I’m by no means a fantasy/science fiction connoisseur (the fact that I ignorantly lump the genres together like that should instantly give me away), but I sprinkle some into my reading every few books or so. To this point, most of what I’ve read has been fairly mainstream and has often contained no more than trace amounts of fantastical elements, like some undead fellas here or a schtickle of magic there. In music terms, I’m the dilettante buying CDs at Hot Topic while the true aficionados are buying vinyl at underground indie stores with storefront signs stating “The rims of your hipster glasses must be this thick to shop here.” While there’s nothing wrong with skimming the surface, there are usually richer rewards in the depths, and perhaps I’m ready to Cousteau my way to them.
Being a NAAIPBAPATS (Not At All Important Person, But a Person All the Same) in the book world sometimes has its perks, one of which is being made aware of upcoming first-rate stuff well before it’s released. Through the deep connections afforded by my profound personhood, I found out about Fae, an anthology of fairy stories edited by Rhonda Parrish due out July 22. In my mind, fairies are more quintessentially fantasy than the contents of the fantasy fare I typically read, which is what makes the idea of reading this book so intriguing, as well as a bit intimidating to a metathesiophobe* like me. After all, the entirety of my knowledge of fairies essentially comes from only two fairies, though I suppose they are two of the biggest rock stars of the fairy ranks: Tinker Bell from Peter Pan and Navi from the Legend of Zelda games. A humorous excerpt from the book has led me to understand that Tink and Navi are classified as air fairies, who are “always whispering about what needs fixing around the house.” That sounds spot on to me.

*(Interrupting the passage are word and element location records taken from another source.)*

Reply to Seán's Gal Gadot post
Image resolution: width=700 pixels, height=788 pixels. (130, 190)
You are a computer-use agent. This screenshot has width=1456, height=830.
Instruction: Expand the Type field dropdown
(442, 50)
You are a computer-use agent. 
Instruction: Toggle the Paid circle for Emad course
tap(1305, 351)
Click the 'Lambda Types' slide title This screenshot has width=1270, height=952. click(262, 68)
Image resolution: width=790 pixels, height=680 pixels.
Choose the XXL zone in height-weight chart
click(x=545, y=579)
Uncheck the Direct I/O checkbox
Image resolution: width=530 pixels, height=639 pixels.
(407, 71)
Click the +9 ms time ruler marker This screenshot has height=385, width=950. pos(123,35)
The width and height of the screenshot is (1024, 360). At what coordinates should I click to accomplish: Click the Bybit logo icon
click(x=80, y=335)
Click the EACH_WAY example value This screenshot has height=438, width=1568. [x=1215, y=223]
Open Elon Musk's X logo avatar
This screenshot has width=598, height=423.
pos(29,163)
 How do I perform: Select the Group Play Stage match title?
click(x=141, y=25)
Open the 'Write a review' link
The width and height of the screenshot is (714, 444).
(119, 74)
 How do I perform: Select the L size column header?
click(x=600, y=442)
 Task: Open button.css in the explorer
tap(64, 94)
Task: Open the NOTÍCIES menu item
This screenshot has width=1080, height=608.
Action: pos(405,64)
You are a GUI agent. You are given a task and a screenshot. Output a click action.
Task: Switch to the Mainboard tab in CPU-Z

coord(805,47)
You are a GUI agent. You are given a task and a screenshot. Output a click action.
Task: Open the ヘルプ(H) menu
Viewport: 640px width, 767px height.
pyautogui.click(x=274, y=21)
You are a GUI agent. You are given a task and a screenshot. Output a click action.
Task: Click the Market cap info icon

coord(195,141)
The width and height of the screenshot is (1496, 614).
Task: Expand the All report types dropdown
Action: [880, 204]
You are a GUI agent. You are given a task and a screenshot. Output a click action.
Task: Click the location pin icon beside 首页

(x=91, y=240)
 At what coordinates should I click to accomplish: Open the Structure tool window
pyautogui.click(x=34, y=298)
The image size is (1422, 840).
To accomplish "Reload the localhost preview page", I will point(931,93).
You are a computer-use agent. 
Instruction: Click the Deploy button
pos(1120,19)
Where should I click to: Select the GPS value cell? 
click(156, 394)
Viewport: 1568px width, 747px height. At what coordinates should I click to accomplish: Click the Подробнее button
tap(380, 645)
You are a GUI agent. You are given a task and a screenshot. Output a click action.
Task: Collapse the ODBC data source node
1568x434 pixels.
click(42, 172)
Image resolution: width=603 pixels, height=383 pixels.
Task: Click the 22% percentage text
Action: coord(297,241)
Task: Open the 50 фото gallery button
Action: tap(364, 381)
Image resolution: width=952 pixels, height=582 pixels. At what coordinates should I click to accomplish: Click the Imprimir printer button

In addition to fairy classification education, Fae boasts “stories that honor [fairies’] rich history while exploring new and interesting takes on the fair folk from castles to computer technologies and modern midwifing, the Old World to Indianapolis,” and it “covers a vast swath of the fairy story spectrum, making the old new and exploring lush settings with beautiful prose and complex characters.”** Based on the excerpts I’ve read, I can assure you it delivers. Its fairy tales are sure to please fantasy buffs as well as dabblers, like moi, looking to submerge their toes a bit deeper into the enchanted waters of the genre. I, personally, am ready to plunge in, though I’ll do so respectfully so as not to disturb the selkies.
*That’s a six-dollar word for someone who fears change. Though I’d like to tell you it resides in my vocabulary, I definitely had to look it up.